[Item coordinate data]
◇ ◇ ◇ ◇ ◇

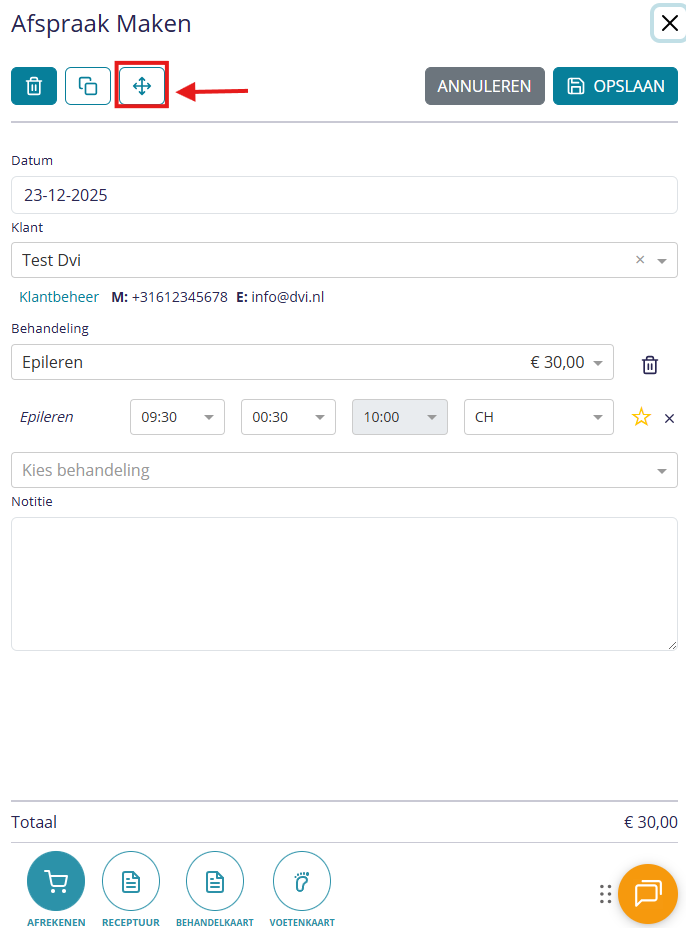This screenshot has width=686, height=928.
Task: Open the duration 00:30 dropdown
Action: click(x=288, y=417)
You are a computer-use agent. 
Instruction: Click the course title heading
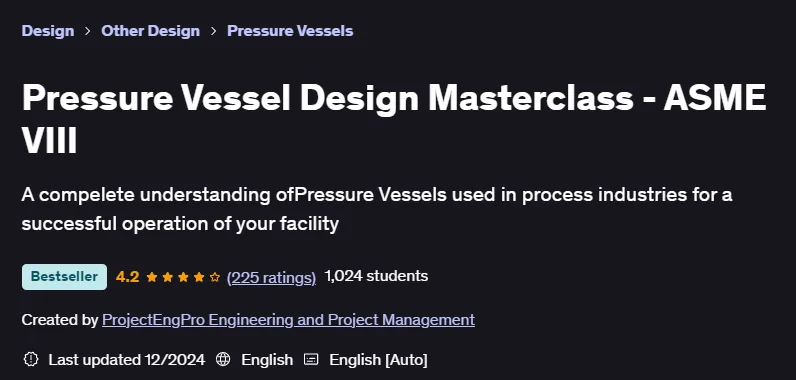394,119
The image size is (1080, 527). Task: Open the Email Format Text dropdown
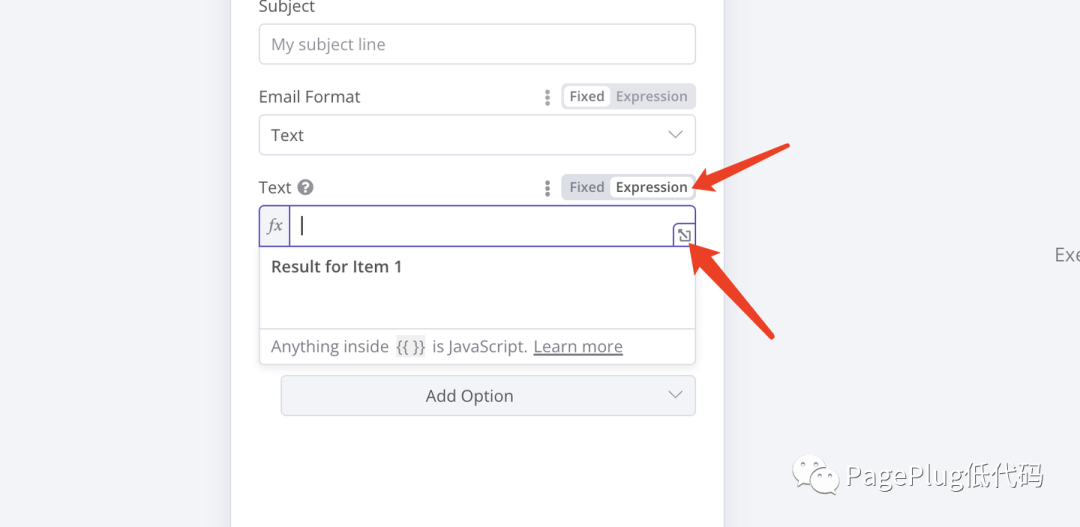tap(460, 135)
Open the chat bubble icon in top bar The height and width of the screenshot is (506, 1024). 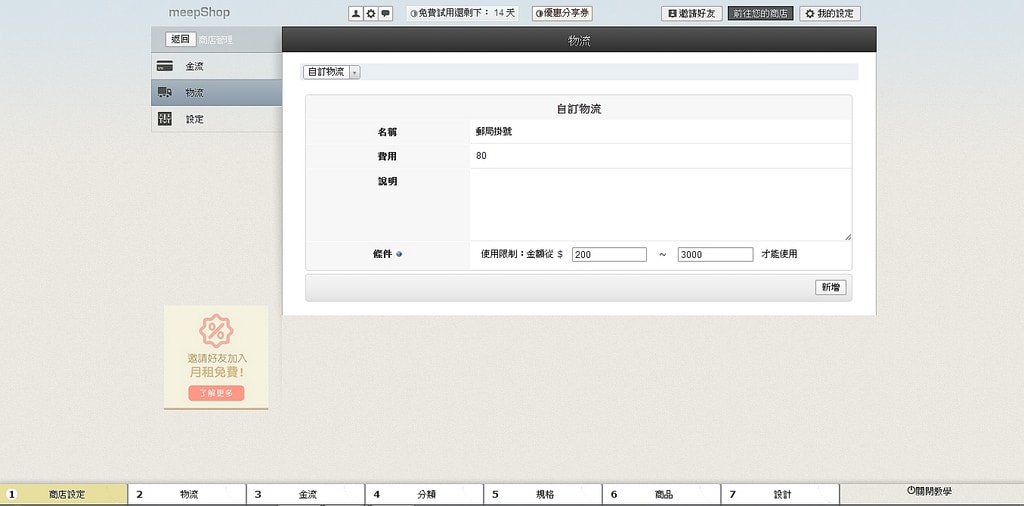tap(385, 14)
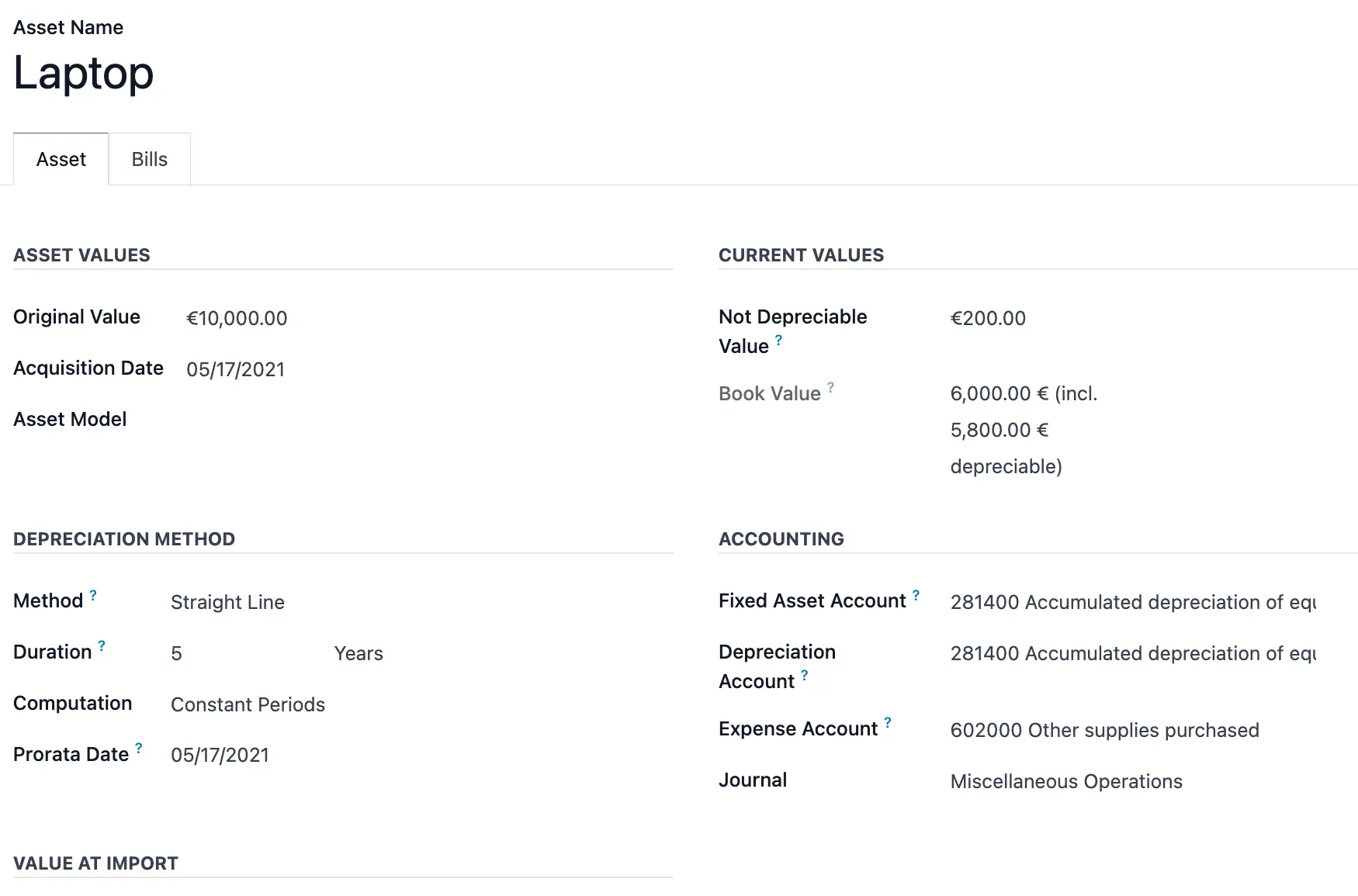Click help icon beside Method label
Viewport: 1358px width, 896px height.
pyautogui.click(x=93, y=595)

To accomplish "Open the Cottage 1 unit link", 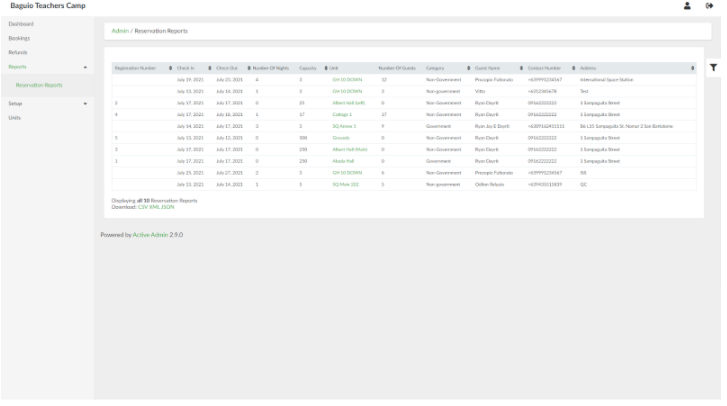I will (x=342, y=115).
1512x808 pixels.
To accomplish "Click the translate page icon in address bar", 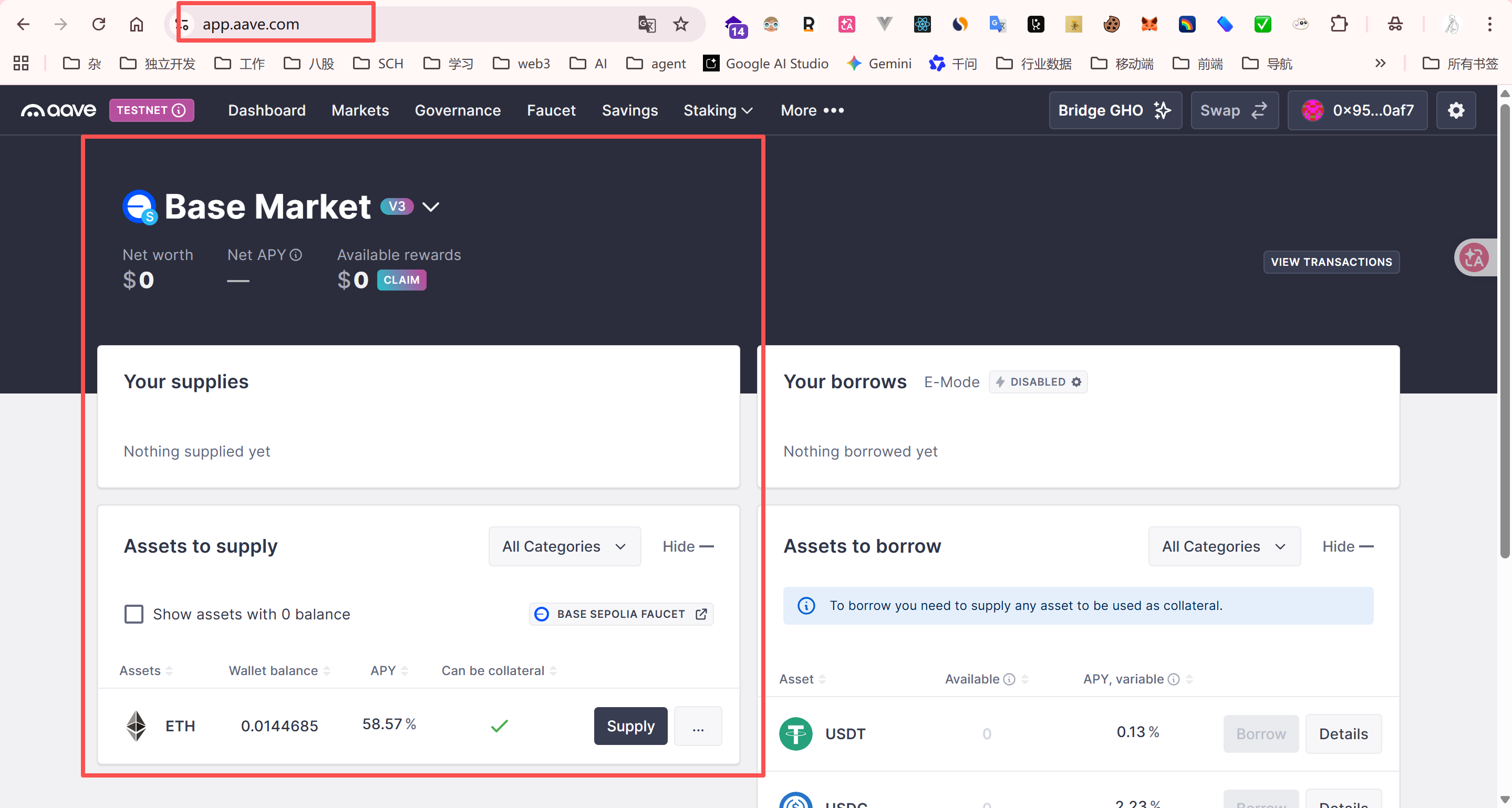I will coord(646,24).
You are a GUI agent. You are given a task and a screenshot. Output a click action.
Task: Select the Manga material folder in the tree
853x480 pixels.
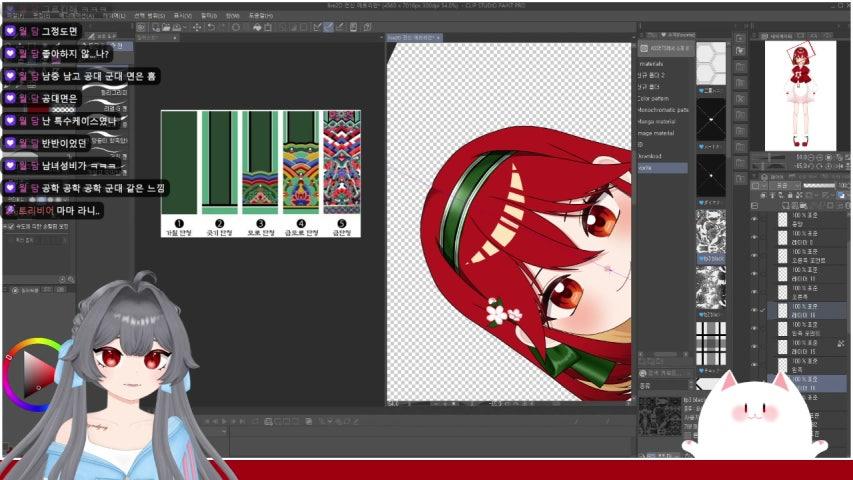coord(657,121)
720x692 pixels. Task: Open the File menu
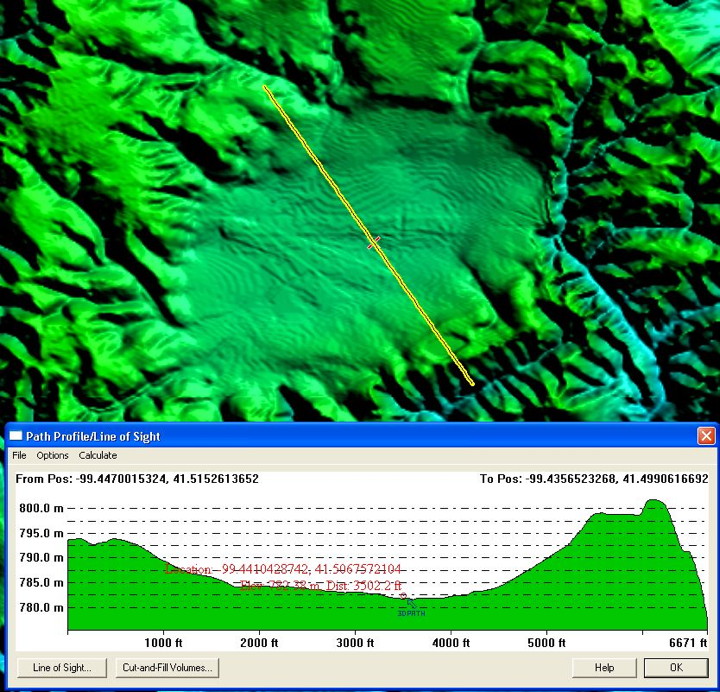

◇ ◇ ◇ ◇ ◇

- [DIRECTIVE] Rewrite the lines from the one containing "You are a GUI" through the end of the listing, inclusive, changing "pixels" to "px" and leaving the pictures out.

- [TASK SOLUTION]
You are a GUI agent. You are given a task and a screenshot. Output a click action.
Task: Select the Manga material folder in the tree
853x480 px.
coord(657,121)
720x692 px. Task: Open the File menu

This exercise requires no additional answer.